Prompt: The lines to extract run from the first line of the entries through the line that contains "The width and height of the screenshot is (1568, 664)."; reproduce exactly those lines and no others.

The records:
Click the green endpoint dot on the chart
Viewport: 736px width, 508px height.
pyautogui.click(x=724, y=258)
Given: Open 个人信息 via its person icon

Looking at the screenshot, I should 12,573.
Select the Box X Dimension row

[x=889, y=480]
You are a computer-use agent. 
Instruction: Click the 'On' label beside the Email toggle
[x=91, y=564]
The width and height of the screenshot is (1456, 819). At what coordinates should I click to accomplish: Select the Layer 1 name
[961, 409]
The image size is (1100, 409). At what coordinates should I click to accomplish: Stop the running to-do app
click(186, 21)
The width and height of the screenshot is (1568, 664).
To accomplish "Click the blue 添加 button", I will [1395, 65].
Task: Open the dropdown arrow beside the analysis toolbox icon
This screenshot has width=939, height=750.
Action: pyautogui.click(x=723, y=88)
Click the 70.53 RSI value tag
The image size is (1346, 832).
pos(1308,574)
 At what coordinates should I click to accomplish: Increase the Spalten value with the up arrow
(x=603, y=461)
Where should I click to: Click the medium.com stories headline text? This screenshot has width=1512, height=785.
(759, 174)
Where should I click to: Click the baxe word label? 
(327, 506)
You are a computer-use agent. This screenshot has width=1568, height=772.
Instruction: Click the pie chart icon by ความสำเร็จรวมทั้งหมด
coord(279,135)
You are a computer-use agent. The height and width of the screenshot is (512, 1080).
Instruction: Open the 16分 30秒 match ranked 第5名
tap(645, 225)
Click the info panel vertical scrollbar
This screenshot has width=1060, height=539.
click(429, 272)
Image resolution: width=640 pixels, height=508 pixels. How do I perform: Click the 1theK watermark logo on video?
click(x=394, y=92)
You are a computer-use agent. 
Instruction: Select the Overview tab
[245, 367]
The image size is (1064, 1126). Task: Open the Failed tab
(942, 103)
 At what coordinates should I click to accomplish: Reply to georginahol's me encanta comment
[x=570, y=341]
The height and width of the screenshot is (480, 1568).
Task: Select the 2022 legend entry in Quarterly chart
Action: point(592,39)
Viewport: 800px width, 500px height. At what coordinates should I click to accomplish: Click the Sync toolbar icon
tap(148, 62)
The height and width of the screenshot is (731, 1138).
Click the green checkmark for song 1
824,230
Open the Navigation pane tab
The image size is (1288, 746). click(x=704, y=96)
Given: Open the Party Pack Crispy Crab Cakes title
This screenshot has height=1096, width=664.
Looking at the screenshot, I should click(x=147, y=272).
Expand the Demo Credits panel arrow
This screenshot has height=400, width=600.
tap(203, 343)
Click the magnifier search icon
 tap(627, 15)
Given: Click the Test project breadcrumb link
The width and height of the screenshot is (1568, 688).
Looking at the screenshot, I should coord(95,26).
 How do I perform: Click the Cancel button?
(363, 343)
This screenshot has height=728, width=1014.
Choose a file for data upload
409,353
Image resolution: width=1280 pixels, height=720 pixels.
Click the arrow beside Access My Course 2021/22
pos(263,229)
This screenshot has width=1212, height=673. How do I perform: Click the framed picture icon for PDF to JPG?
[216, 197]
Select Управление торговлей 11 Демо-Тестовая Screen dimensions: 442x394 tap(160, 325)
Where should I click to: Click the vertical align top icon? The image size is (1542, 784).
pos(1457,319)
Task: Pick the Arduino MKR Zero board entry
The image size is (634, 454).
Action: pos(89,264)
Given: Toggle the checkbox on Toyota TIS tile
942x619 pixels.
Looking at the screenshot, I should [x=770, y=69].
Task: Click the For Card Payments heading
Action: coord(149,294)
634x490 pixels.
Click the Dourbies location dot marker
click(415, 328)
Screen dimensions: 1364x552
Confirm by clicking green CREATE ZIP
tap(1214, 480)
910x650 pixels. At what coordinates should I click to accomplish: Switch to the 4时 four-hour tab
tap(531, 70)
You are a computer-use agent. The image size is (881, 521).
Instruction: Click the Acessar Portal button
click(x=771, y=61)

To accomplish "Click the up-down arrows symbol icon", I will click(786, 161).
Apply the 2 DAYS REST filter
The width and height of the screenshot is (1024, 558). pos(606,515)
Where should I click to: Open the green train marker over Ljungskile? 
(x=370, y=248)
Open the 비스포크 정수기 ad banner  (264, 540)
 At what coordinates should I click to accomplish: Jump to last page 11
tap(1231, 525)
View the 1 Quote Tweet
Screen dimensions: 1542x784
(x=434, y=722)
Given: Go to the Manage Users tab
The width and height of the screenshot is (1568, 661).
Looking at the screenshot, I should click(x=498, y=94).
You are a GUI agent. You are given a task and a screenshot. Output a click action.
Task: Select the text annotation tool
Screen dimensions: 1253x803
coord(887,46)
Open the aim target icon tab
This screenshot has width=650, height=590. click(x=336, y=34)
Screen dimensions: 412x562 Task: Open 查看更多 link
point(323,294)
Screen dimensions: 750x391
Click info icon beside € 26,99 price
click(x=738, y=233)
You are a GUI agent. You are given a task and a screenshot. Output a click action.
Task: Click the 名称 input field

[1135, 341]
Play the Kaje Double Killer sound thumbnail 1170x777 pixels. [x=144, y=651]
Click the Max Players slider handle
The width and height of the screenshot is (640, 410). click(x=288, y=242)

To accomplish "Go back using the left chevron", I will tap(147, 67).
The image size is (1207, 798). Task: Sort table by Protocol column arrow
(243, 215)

Task answer:
Click the green endpoint dot on the chart
Viewport: 736px width, 508px height.
pyautogui.click(x=724, y=258)
Given: Open 个人信息 via its person icon

Looking at the screenshot, I should 12,573.
Select the Box X Dimension row

[x=889, y=480]
You are a computer-use agent. 
Instruction: Click the 'On' label beside the Email toggle
[x=91, y=564]
The width and height of the screenshot is (1456, 819). At what coordinates should I click to accomplish: Select the Layer 1 name
[961, 409]
The image size is (1100, 409). At what coordinates should I click to accomplish: Stop the running to-do app
click(186, 21)
The width and height of the screenshot is (1568, 664).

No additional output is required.